Entries on where items appear:
--- --- ---
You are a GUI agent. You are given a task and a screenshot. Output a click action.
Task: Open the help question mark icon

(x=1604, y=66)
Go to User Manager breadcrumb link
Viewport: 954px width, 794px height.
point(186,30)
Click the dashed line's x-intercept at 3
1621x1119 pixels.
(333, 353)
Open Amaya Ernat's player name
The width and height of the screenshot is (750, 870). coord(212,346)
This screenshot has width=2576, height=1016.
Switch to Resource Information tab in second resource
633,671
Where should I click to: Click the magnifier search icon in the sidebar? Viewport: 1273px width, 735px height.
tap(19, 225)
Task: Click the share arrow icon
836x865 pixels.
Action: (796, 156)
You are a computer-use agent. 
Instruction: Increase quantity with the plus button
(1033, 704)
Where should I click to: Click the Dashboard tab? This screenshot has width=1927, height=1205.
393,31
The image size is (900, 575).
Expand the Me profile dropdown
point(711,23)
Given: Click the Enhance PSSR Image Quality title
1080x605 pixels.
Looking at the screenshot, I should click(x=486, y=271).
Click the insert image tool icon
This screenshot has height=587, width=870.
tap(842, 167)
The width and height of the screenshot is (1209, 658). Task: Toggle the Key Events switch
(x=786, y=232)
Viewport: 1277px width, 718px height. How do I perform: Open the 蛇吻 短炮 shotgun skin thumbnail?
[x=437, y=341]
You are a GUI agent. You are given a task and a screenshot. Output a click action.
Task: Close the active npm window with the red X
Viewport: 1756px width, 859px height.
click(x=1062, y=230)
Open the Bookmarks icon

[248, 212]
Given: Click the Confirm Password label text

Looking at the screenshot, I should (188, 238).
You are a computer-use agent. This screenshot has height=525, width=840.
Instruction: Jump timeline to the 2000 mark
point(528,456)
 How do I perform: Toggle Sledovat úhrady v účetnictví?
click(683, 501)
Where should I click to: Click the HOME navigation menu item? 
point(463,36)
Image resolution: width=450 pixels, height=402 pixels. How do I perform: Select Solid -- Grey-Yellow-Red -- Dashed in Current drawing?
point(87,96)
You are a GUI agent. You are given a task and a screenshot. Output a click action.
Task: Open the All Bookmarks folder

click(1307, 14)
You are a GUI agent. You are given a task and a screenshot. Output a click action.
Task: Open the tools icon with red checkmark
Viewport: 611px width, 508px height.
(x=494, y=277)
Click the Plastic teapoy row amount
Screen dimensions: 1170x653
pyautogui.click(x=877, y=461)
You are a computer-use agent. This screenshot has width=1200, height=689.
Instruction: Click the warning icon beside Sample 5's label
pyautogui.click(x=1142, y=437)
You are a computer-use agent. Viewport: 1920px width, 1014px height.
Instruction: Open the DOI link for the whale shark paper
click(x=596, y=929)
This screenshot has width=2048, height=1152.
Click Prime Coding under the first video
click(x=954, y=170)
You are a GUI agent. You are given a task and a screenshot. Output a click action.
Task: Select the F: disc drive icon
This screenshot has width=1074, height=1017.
--- --- ---
:: TASK TO COMPLETE ::
Format the records as a JSON list of strings, one string per line and no blank lines, starting with the line containing "How do I perform: Toggle" and going on through the line containing "click(x=954, y=170)".

:: EXERCISE RESPONSE ::
[
  " How do I perform: Toggle Sledovat úhrady v účetnictví?",
  "click(683, 501)",
  "Where should I click to: Click the HOME navigation menu item? ",
  "point(463,36)",
  "Image resolution: width=450 pixels, height=402 pixels. How do I perform: Select Solid -- Grey-Yellow-Red -- Dashed in Current drawing?",
  "point(87,96)",
  "You are a GUI agent. You are given a task and a screenshot. Output a click action.",
  "Task: Open the All Bookmarks folder",
  "click(1307, 14)",
  "You are a GUI agent. You are given a task and a screenshot. Output a click action.",
  "Task: Open the tools icon with red checkmark",
  "Viewport: 611px width, 508px height.",
  "(x=494, y=277)",
  "Click the Plastic teapoy row amount",
  "Screen dimensions: 1170x653",
  "pyautogui.click(x=877, y=461)",
  "You are a computer-use agent. This screenshot has width=1200, height=689.",
  "Instruction: Click the warning icon beside Sample 5's label",
  "pyautogui.click(x=1142, y=437)",
  "You are a computer-use agent. Viewport: 1920px width, 1014px height.",
  "Instruction: Open the DOI link for the whale shark paper",
  "click(x=596, y=929)",
  "This screenshot has width=2048, height=1152.",
  "Click Prime Coding under the first video",
  "click(x=954, y=170)"
]